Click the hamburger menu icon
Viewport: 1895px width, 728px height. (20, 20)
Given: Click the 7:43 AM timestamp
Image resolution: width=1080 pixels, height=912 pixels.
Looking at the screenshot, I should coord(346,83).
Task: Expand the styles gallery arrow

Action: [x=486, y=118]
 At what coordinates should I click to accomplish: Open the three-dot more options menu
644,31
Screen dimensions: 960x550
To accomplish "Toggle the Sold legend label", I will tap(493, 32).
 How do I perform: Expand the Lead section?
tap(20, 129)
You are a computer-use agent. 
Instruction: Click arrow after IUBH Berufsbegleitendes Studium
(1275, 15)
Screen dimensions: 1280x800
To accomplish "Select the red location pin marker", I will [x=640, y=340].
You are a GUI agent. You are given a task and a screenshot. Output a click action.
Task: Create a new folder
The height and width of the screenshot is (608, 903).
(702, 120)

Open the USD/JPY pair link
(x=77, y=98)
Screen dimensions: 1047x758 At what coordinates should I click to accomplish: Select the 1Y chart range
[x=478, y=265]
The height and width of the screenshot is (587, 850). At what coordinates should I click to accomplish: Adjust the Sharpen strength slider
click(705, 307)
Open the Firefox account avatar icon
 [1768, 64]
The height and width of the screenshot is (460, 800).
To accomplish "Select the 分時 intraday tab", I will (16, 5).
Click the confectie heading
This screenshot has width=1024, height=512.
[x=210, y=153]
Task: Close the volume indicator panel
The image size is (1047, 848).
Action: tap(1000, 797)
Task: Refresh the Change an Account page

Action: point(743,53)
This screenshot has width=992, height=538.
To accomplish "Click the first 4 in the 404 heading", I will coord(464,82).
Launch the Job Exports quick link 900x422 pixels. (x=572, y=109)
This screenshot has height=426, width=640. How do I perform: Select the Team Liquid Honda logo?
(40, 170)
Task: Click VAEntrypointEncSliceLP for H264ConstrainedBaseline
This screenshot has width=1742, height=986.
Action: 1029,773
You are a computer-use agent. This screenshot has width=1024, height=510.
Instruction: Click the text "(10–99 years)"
◇ ◇ ◇ ◇
| About this exercise |
Only one stretch of the data above is needed. Restate it word for word, from the line containing "Task: Refresh the Change an Account page" through the line containing "Task: Click VAEntrypointEncSliceLP", both ends included.

| Your response |
Task: Refresh the Change an Account page

Action: point(743,53)
This screenshot has width=992, height=538.
To accomplish "Click the first 4 in the 404 heading", I will coord(464,82).
Launch the Job Exports quick link 900x422 pixels. (x=572, y=109)
This screenshot has height=426, width=640. How do I perform: Select the Team Liquid Honda logo?
(40, 170)
Task: Click VAEntrypointEncSliceLP for H264ConstrainedBaseline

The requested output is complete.